The Strib’s reporting suggests that police reform and public safety have become the top voting motivations for DFL primary voters this Tuesday. The article says “in a period of reckoning for their party and the nation as a whole, they’re also contrasting their ideas on police reform and racial inequality, issues that have fueled several primaries in the city where Floyd died, particularly the contest between Omar and Melton-Meaux.”

This has led to a spirited fight between Omar and Melton-Meaux. From the Melton-Meaux side, “His supporters, like civil rights activists Josie Johnson and Nekima Levy Armstrong, argue their support for him goes beyond policy positions. It touches on a key theme of his campaign: that Omar, a rising star and member of ‘the Squad’ in Congress, is more concerned about her national profile than the needs of the district. ‘I’m in touch with people on a regular basis who feel as if they are being neglected by the powers that be,’ said Levy Armstrong. ‘Understanding our needs is critical of the person who is going to represent us in Congress. Someone who is going to spend the time listening to what we need and not just talking and giving rhetoric.'”

From the Omar side:

Omar said she finds Melton-Meaux’s insinuation “offensive.” Her father was also battling COVID-19 at the same time and later died. Her supporters say she was frequently at the memorial and helping communities hit by civil unrest. They also have criticized Melton-Meaux for a 2015 Star Tribune op-ed that called out protesters’ anti-police chants as he argued that the movement needed to create a bigger tent. Melton-Meaux defends the commentary, saying he wrote the piece to help the movement grow and build collaborations.

It’s fun watching Melton-Meaux criticize Omar. She’s acted like she’s immune from criticism. It’s just a matter of time before she boils over.

Tensions over policing and the Black Lives Matter movement also have extended to Hayden’s race, where Fateh has criticized the incumbent for past backing from the controversial Minneapolis police union. Hayden said an erroneous endorsement was put on his website alongside those of other unions. He denies that he’s accepted the police union’s backing.

Fateh supports the push to radically reimagine policing in the city and the state, and said Hayden hasn’t been a present leader in the Black Lives Matter movement. But Hayden said his experience of more than a decade at the State Capitol has helped him build connections necessary to bring resources back to the district, which still suffers the scars of properties burned, looted and vandalized after Floyd’s death.

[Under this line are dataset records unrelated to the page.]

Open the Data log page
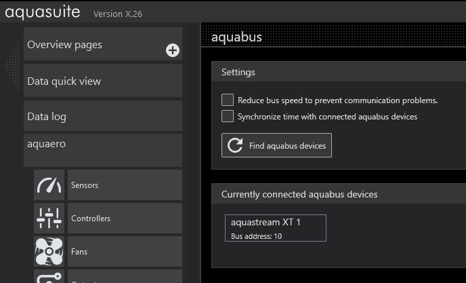466x283 pixels. pyautogui.click(x=103, y=117)
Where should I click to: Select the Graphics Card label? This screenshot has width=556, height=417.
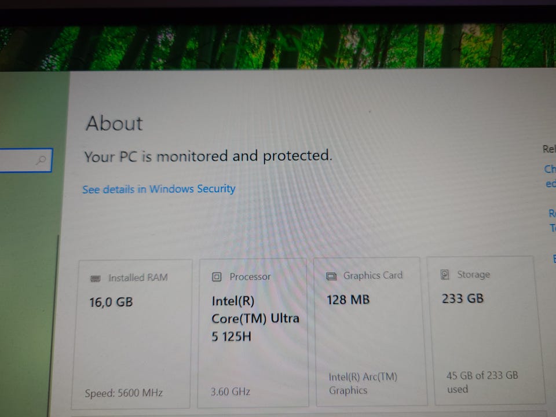(372, 276)
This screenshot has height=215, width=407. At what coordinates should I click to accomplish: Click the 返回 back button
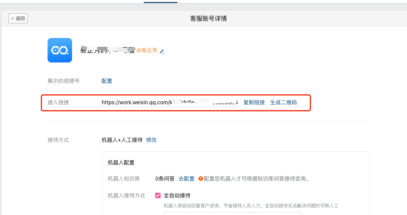coord(18,18)
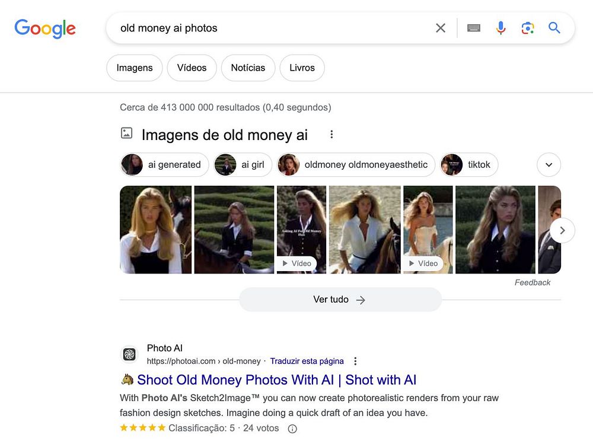
Task: Open Google Lens image search icon
Action: point(528,28)
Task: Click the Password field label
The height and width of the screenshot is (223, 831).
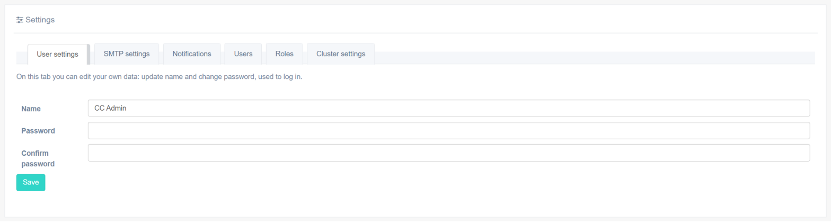Action: 38,130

On the subject of bringing resources back to the community, he’s stunk at it:

While it’s hard to blame the cops for considering clearing out of town under the current conditions, they may have company as they’re loading up the U-Haul rental trucks. A number of business owners in Minneapolis appear to have had it with their properties being smashed, emptied and set on fire. And if some semblance of normalcy and security can’t be restored, they will be looking to relocate to somewhere safer and taking all of their jobs with them. (CBS Minnesota)

This isn’t helpful in rebuilding Minneapolis. Once the trickle starts to move, it doesn’t take long for it to turn into a full-fledged mass exodus from Minneapolis. That’s what happens when you have ineffective leadership.